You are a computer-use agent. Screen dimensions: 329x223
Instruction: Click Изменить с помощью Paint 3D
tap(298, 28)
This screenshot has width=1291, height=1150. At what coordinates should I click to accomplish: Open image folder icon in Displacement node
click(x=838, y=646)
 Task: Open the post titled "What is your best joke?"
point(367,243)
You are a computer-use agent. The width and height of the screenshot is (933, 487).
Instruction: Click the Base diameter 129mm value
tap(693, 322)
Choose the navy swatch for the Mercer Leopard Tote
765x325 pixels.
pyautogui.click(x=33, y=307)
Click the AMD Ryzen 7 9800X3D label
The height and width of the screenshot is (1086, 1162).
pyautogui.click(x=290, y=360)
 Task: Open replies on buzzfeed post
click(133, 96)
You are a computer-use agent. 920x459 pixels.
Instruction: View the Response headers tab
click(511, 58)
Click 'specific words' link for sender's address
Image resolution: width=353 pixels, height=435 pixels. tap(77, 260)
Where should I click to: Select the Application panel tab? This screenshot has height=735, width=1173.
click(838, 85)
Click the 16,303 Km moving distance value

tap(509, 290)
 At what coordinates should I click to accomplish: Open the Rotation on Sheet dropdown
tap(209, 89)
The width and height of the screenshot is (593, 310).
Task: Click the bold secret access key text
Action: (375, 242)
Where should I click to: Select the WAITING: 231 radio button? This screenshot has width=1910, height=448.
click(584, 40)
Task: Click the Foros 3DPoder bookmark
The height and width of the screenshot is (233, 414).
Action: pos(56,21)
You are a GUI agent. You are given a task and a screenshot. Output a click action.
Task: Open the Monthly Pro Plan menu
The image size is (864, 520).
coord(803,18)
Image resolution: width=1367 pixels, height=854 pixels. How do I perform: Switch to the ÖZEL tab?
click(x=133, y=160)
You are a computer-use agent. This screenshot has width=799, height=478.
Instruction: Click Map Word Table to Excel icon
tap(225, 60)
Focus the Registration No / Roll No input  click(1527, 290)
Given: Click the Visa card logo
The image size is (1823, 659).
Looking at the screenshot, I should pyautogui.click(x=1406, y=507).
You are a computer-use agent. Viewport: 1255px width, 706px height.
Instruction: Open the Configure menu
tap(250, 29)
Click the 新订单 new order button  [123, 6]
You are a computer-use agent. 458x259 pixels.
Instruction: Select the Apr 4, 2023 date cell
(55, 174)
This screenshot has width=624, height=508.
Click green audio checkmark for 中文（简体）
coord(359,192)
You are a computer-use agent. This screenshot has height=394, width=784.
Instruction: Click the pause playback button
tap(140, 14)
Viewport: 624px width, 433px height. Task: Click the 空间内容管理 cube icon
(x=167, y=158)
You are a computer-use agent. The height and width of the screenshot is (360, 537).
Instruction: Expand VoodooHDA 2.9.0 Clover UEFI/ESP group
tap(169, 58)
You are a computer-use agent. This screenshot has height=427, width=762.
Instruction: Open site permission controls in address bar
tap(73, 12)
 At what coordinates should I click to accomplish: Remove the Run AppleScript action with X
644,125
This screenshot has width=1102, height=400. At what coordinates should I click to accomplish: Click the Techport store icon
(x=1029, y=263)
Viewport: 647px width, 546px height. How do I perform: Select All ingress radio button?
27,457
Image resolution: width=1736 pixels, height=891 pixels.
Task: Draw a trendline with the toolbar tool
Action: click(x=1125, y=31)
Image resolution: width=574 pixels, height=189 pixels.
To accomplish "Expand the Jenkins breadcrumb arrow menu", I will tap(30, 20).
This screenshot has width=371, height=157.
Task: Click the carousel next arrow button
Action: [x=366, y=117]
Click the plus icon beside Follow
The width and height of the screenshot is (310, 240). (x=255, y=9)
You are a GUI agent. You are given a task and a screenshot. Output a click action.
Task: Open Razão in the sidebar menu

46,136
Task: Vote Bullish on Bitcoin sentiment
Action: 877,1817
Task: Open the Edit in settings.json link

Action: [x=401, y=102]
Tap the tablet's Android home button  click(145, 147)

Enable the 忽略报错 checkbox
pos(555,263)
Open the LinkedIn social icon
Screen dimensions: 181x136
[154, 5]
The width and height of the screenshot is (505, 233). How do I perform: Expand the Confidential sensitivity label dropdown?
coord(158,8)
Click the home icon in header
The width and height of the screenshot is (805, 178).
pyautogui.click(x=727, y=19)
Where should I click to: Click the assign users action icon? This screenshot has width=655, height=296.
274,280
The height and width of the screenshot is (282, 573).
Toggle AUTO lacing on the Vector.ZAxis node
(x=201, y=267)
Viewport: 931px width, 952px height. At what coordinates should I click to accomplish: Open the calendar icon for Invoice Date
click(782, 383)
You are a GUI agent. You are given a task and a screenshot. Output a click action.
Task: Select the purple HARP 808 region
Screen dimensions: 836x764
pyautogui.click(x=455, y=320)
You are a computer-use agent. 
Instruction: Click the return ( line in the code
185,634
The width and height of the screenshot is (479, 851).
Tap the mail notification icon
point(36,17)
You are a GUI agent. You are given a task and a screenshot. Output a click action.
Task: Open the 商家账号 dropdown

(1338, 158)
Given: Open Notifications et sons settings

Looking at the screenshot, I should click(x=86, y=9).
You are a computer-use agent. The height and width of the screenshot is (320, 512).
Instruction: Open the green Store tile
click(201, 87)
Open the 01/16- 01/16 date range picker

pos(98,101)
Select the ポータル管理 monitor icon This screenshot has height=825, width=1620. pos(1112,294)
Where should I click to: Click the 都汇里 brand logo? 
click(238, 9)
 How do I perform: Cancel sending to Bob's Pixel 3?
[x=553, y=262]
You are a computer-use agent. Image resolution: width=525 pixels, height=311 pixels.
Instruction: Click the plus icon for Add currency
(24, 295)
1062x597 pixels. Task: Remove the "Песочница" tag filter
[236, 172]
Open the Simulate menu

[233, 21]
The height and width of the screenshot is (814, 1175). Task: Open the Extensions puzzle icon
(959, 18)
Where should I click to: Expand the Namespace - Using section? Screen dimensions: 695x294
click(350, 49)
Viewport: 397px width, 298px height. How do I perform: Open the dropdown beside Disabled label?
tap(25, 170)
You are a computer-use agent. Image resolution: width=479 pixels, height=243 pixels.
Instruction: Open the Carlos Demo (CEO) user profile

★ ★ ★ ★ ★

> HOW TO COMPLETE THIS TASK:
Copy each line of the material exactly as written.

> REPLY:
You are a computer-use agent. Screen dimensions: 329x223
Instruction: Click Изменить с помощью Paint 3D
tap(298, 28)
This screenshot has width=1291, height=1150. At what coordinates should I click to accomplish: Open image folder icon in Displacement node
click(x=838, y=646)
 Task: Open the post titled "What is your best joke?"
point(367,243)
You are a computer-use agent. The width and height of the screenshot is (933, 487).
Instruction: Click the Base diameter 129mm value
tap(693, 322)
Choose the navy swatch for the Mercer Leopard Tote
765x325 pixels.
pyautogui.click(x=33, y=307)
Click the AMD Ryzen 7 9800X3D label
The height and width of the screenshot is (1086, 1162).
pyautogui.click(x=290, y=360)
 Task: Open replies on buzzfeed post
click(133, 96)
You are a computer-use agent. 920x459 pixels.
Instruction: View the Response headers tab
click(511, 58)
Click 'specific words' link for sender's address
Image resolution: width=353 pixels, height=435 pixels. tap(77, 260)
Where should I click to: Select the Application panel tab? This screenshot has height=735, width=1173.
click(838, 85)
Click the 16,303 Km moving distance value

tap(509, 290)
 At what coordinates should I click to accomplish: Open the Rotation on Sheet dropdown
tap(209, 89)
The width and height of the screenshot is (593, 310).
Task: Click the bold secret access key text
Action: (375, 242)
Where should I click to: Select the WAITING: 231 radio button? This screenshot has width=1910, height=448.
click(584, 40)
Task: Click the Foros 3DPoder bookmark
The height and width of the screenshot is (233, 414).
Action: pos(56,21)
You are a GUI agent. You are given a task and a screenshot. Output a click action.
Task: Open the Monthly Pro Plan menu
The image size is (864, 520).
coord(803,18)
Image resolution: width=1367 pixels, height=854 pixels. How do I perform: Switch to the ÖZEL tab?
click(x=133, y=160)
You are a computer-use agent. This screenshot has width=799, height=478.
Instruction: Click Map Word Table to Excel icon
tap(225, 60)
Focus the Registration No / Roll No input  click(1527, 290)
Given: Click the Visa card logo
The image size is (1823, 659).
Looking at the screenshot, I should pyautogui.click(x=1406, y=507).
You are a computer-use agent. Viewport: 1255px width, 706px height.
Instruction: Open the Configure menu
tap(250, 29)
Click the 新订单 new order button  [123, 6]
You are a computer-use agent. 458x259 pixels.
Instruction: Select the Apr 4, 2023 date cell
(55, 174)
This screenshot has width=624, height=508.
Click green audio checkmark for 中文（简体）
coord(359,192)
You are a computer-use agent. This screenshot has height=394, width=784.
Instruction: Click the pause playback button
tap(140, 14)
Viewport: 624px width, 433px height. Task: Click the 空间内容管理 cube icon
(x=167, y=158)
You are a computer-use agent. The height and width of the screenshot is (360, 537).
Instruction: Expand VoodooHDA 2.9.0 Clover UEFI/ESP group
tap(169, 58)
You are a computer-use agent. This screenshot has height=427, width=762.
Instruction: Open site permission controls in address bar
tap(73, 12)
 At what coordinates should I click to accomplish: Remove the Run AppleScript action with X
644,125
This screenshot has width=1102, height=400. At what coordinates should I click to accomplish: Click the Techport store icon
(x=1029, y=263)
Viewport: 647px width, 546px height. How do I perform: Select All ingress radio button?
27,457
Image resolution: width=1736 pixels, height=891 pixels.
Task: Draw a trendline with the toolbar tool
Action: click(x=1125, y=31)
Image resolution: width=574 pixels, height=189 pixels.
To accomplish "Expand the Jenkins breadcrumb arrow menu", I will tap(30, 20).
This screenshot has width=371, height=157.
Task: Click the carousel next arrow button
Action: [x=366, y=117]
Click the plus icon beside Follow
The width and height of the screenshot is (310, 240). (x=255, y=9)
You are a GUI agent. You are given a task and a screenshot. Output a click action.
Task: Open Razão in the sidebar menu

46,136
Task: Vote Bullish on Bitcoin sentiment
Action: 877,1817
Task: Open the Edit in settings.json link

Action: [x=401, y=102]
Tap the tablet's Android home button  click(145, 147)

Enable the 忽略报错 checkbox
pos(555,263)
Open the LinkedIn social icon
Screen dimensions: 181x136
[154, 5]
The width and height of the screenshot is (505, 233). How do I perform: Expand the Confidential sensitivity label dropdown?
coord(158,8)
Click the home icon in header
The width and height of the screenshot is (805, 178).
pyautogui.click(x=727, y=19)
Where should I click to: Click the assign users action icon? This screenshot has width=655, height=296.
274,280
The height and width of the screenshot is (282, 573).
Toggle AUTO lacing on the Vector.ZAxis node
(x=201, y=267)
Viewport: 931px width, 952px height. At what coordinates should I click to accomplish: Open the calendar icon for Invoice Date
click(782, 383)
You are a GUI agent. You are given a task and a screenshot. Output a click action.
Task: Select the purple HARP 808 region
Screen dimensions: 836x764
pyautogui.click(x=455, y=320)
You are a computer-use agent. 
Instruction: Click the return ( line in the code
185,634
The width and height of the screenshot is (479, 851).
Tap the mail notification icon
point(36,17)
You are a GUI agent. You are given a task and a screenshot. Output a click action.
Task: Open the 商家账号 dropdown

(1338, 158)
Given: Open Notifications et sons settings

Looking at the screenshot, I should click(x=86, y=9).
You are a computer-use agent. The height and width of the screenshot is (320, 512).
Instruction: Open the green Store tile
click(201, 87)
Open the 01/16- 01/16 date range picker

pos(98,101)
Select the ポータル管理 monitor icon This screenshot has height=825, width=1620. pos(1112,294)
Where should I click to: Click the 都汇里 brand logo? 
click(238, 9)
 How do I perform: Cancel sending to Bob's Pixel 3?
[x=553, y=262]
You are a computer-use agent. Image resolution: width=525 pixels, height=311 pixels.
Instruction: Click the plus icon for Add currency
(24, 295)
1062x597 pixels. Task: Remove the "Песочница" tag filter
[236, 172]
Open the Simulate menu

[233, 21]
The height and width of the screenshot is (814, 1175). Task: Open the Extensions puzzle icon
(959, 18)
Where should I click to: Expand the Namespace - Using section? Screen dimensions: 695x294
click(350, 49)
Viewport: 397px width, 298px height. How do I perform: Open the dropdown beside Disabled label?
tap(25, 170)
You are a computer-use agent. Image resolution: width=479 pixels, height=243 pixels.
Instruction: Open the Carlos Demo (CEO) user profile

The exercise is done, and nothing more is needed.